# Supplied passage:
I have yet to find out if a front BB DET clip will be enough to do the GA-DET swap. Despite the numerous searches on ALL Nissan related sites, no one seems to have any info pertaining to this hybrid swap. 

One last little opinion on this whole "Use the SEARCH button" charade - it's a bandwagon anger party. I think the only people that really have a claim to burning newbies are the ones that have actually done the work pertaining to the newbie question. 

I'm looking for specific answers to specific questions. I'm just glad I didn't ask what the best intake is for a GA16DE is.

FYI - My alternative to the GA swap is to replace the GA with a lower mileage 1.6 and go turbo. GA's go for $575 or less w/ under 40k mi. In the end, I'd spend the same as a DET swap. I'm just looking for the least-hassle-factor.


----------



## LexKyB13 (May 1, 2002)

a bb det front clip will not be enough. you still have to swap out sensors, tranny, axles, motor mounts, and a few other things i can't remember right now for the usdm front wheel drive parts (since all det's are AWD). 

let me point this out....when i did my ga>sr swap, i used this forum and sr20deforum.com and found ALL the answers i needed. without these forums, i wouldn't have completed the swap. 

the least-hassle-factor....they're both about the same amount of trouble. either way you go, you're swapping shit between motors and pulling/putting motors in/out. if you're going through all the trouble anyway, just go ahead and get a det (sr20 that is). the potential factor is much better, not to mention it was built to be turbo, whereas the ga16 is not built for turbo. just my .02.

# Dataset rows:
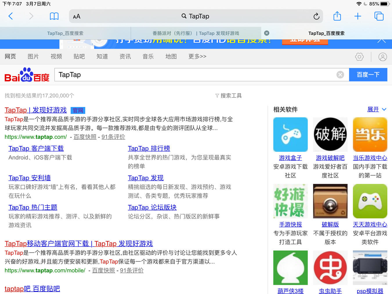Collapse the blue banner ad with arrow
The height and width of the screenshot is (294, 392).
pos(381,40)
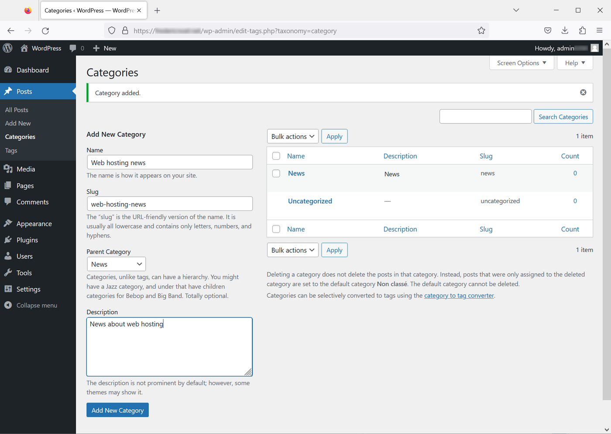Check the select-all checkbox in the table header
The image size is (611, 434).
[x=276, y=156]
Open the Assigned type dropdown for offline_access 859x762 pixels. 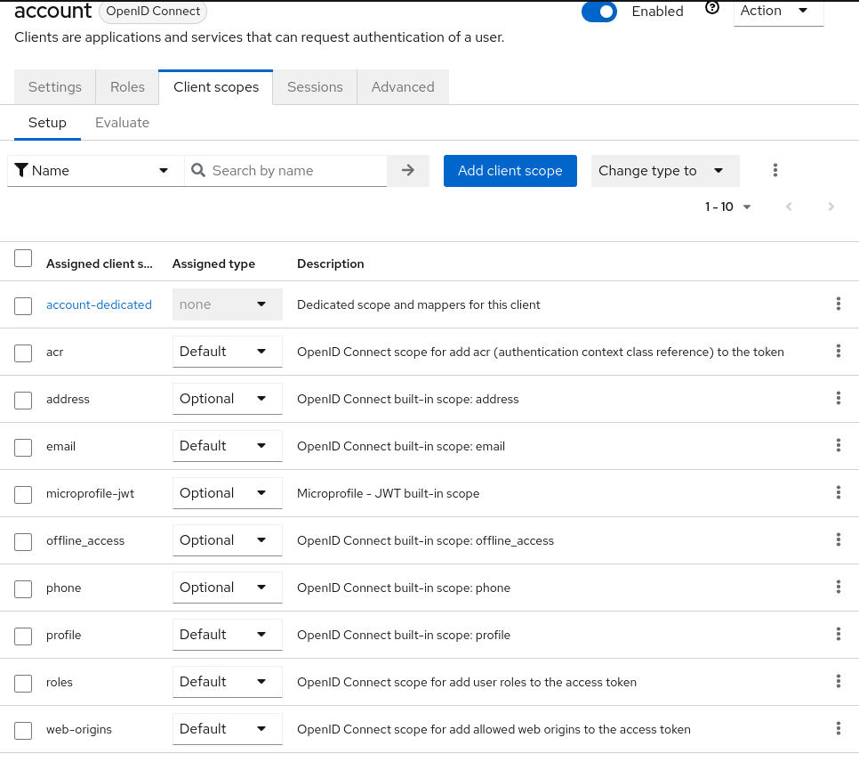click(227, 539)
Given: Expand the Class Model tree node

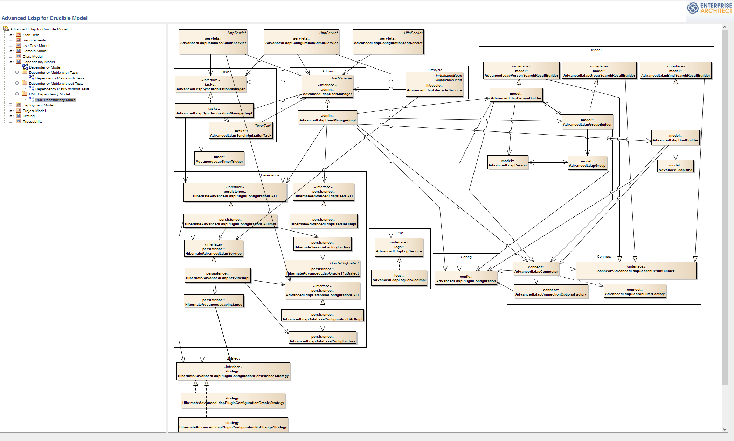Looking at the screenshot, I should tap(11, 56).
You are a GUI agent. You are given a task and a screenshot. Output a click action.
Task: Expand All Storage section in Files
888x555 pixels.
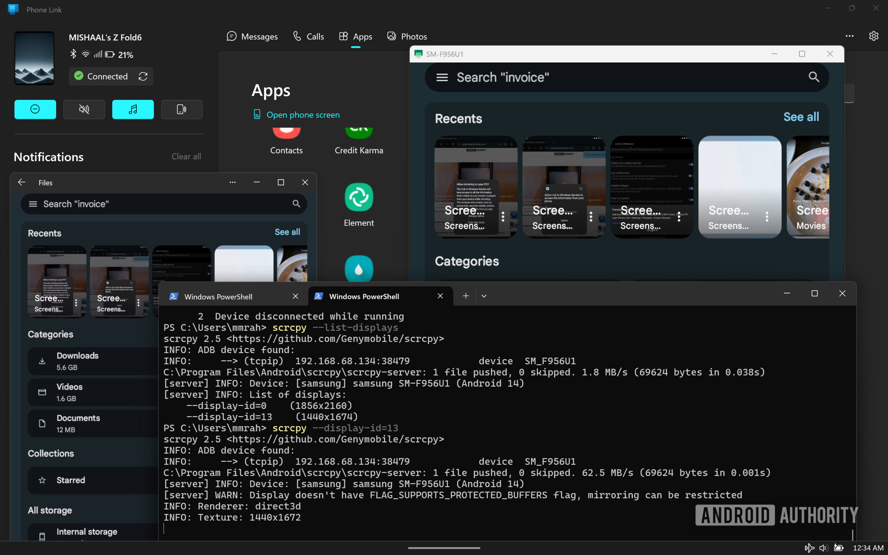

# Things to do:
1: From the engine-swap thread, reproduce word for word the passage starting with "One last little" and going on through "a GA16DE is.".
2: In the engine-swap thread, what parts does LexKyB13 name as still needing to be swapped out, beyond a front clip? List each one.

# Answers for this exercise:
1:
One last little opinion on this whole "Use the SEARCH button" charade - it's a bandwagon anger party. I think the only people that really have a claim to burning newbies are the ones that have actually done the work pertaining to the newbie question. 

I'm looking for specific answers to specific questions. I'm just glad I didn't ask what the best intake is for a GA16DE is.

2:
- sensors
- tranny
- axles
- motor mounts